**What is expected**: From the line containing "is (320, 619)." to the end of the records, print every line exactly, both ends included, and leave out the pictures.
Source data Block Start
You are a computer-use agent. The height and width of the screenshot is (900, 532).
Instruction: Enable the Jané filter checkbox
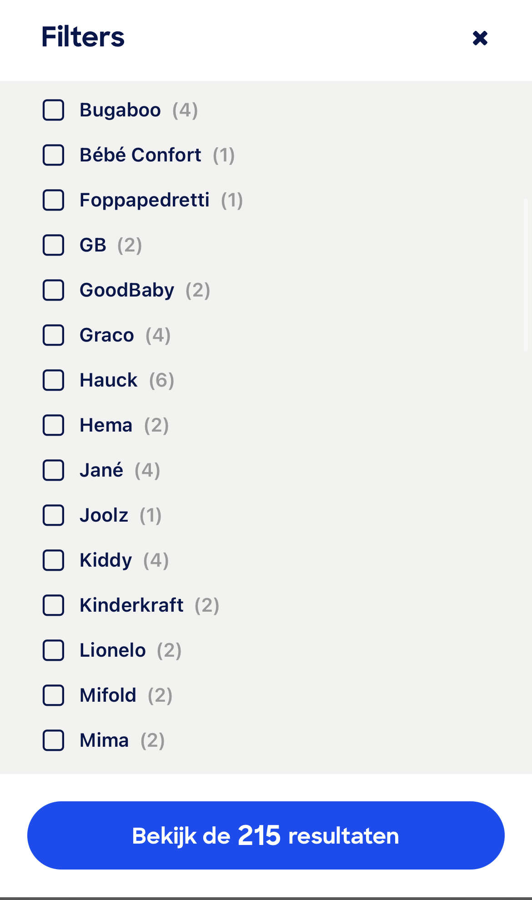(54, 470)
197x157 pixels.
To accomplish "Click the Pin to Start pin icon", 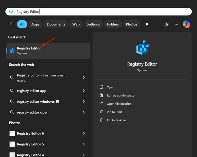I will tap(102, 112).
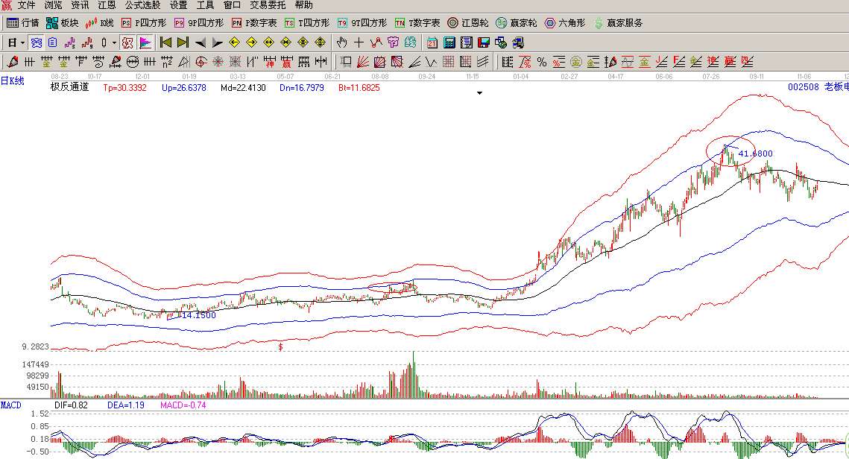The height and width of the screenshot is (459, 849).
Task: Expand the candlestick chart-type dropdown arrow
Action: pyautogui.click(x=114, y=42)
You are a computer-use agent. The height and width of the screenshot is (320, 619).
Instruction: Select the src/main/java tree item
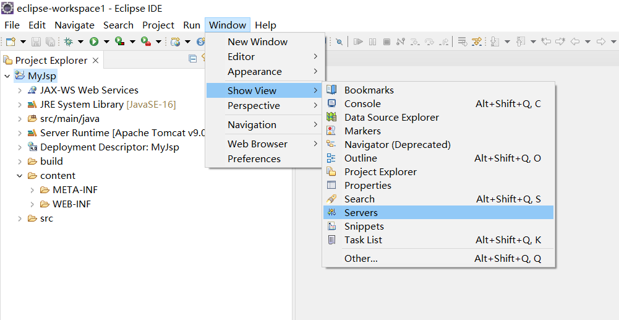coord(69,119)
Source data Block End
**Exercise output**:
You are a computer-use agent. The height and width of the screenshot is (320, 619).
Instruction: Select the src/main/java tree item
coord(69,119)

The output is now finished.